Se préparer à la retraite cinq ou six ans à l’avance
Les besoins actuels et futurs sont les bases de la planification de la retraite, il faut y rêver avant de calculer, faire des choix et aligner les colonnes en fonction de ce que la personne veut vivre, comment et avec qui.
«Il faut s’y préparer, au moins cinq ou six ans à l’avance. D’abord, il faut identifier nos craintes, nos hâtes, nos désirs et nos envies dont la réalisation nous rendrait heureux…à la retraite. Cet exercice pourra aussi nous faire prendre conscience de ce qui nous rend heureux au travail, ce dont il faudra faire le deuil, en partie ou en totalité, selon la réalité et selon nos choix…», lance Michel Simard, comme points de départ à la réflexion et à la discussion.
Si la démarche semble très personnelle, le partage avec des professionnels ou simplement des membres d’un groupe, génère le profit de l’expérience, des points de vue et des perceptions qui diffèrent. Les pistes de réflexion peuvent ouvrir de nouveaux horizons, ou tout simplement, après coup, confirmer ses propres intuitions. Parce que l’artisan de sa retraite, c’est la personne elle-même, selon sa réalité et ses propres besoins. Pour cela, il faut les identifier, en suivre l’évolution, maintenir ce qui les satisfait et se préparer à combler les autres et ceux à venir!
Faire une liste de nos rêves à réaliser, sans tenir compte des moyens et des conditions préalables, ce n’est quand même pas une trop grande punition pour amorcer une réflexion? Par la suite, et seulement par la suite, on explore les moyens d’y arriver, au niveau financier, au niveau social, etc. «Les conjoints devront négocier, les rêves ne sont souvent pas les mêmes, et chacun peut estimer qu’après une vie consacrée au travail et à la famille, c’est à son tour de penser à lui ou à elle…Les choix se posent, les compromis, les décisions et les projets individuels et en commun se dessinent», explique Michel Simard.
À partir de ce moment, chaque personne peut évaluer les possibilités de formation en fonction d’une nouvelle activité, d’un travail à temps partiel dans son domaine ou dans un secteur différent. «Ils arrivent que des travailleurs de bureau ou avec des professionnels veulent faire des choses manuelles et inversement.

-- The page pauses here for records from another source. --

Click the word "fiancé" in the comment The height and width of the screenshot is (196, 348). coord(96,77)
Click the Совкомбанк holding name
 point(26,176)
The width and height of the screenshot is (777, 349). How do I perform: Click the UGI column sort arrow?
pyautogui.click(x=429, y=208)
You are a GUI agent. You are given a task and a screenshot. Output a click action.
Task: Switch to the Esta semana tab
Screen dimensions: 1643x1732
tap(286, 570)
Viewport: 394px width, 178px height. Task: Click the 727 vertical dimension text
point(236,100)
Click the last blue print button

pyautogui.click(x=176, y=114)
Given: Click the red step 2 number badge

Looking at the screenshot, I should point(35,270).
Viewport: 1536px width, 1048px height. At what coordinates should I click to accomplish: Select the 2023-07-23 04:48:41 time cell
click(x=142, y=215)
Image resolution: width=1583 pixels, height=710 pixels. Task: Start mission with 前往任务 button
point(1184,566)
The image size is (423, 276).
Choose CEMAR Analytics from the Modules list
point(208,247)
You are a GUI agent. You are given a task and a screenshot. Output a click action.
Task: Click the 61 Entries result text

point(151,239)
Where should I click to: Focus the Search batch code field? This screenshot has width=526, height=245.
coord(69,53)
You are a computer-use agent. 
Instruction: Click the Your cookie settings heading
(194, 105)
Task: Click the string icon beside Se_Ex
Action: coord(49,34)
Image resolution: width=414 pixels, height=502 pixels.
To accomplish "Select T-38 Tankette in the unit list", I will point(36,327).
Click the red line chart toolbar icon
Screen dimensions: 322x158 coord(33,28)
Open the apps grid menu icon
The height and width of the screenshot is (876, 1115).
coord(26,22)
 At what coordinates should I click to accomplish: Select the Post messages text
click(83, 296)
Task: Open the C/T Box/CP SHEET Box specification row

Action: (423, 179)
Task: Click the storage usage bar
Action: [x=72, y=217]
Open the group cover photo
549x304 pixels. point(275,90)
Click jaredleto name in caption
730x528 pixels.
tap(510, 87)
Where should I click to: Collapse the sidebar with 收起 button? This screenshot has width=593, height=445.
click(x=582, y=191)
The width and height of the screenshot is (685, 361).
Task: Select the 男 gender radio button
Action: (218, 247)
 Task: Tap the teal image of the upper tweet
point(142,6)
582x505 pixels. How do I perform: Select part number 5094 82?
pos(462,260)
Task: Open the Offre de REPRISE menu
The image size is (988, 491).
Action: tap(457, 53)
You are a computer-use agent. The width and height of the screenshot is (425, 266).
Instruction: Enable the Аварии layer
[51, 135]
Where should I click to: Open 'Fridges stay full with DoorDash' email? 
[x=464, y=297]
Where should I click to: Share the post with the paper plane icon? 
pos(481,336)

Ces personnes peuvent débuter dès maintenant et sans se presser la formation qui les aidera à pratiquer et à faire ce dont elles ont envie à la retraite. D’autres voudront demeurer dans leur domaine chez l’employeur actuel ou ailleurs, à temps partiel, comme formateur ou consultant, ça aussi on peut le prévoir. Les personnes qui arrêteront trop longtemps perdront le fil de l’évolution de l’entreprise, la technologie évolue très vite, ils se sentiront complètement dépassés s’ils veulent un jour réintégrer le marché», prévient-il.
Celui qui a préparé la formation à la retraite, et qui a discuté avec beaucoup d’hommes et femmes avant et après le retrait du marché du travail, estime qu’il faut prendre le temps de faire la démarche. «Le temps de réfléchir, de s’organiser, d’établir ses contacts, son futur réseau social, d’apprendre et d’essayer autre chose, d’explorer les possibilités. Beaucoup de personnes vivront dix, vingt peut-être trente ans après l’âge de la retraite, ça vaut la peine de déterminer les priorités », ajoute-t-il.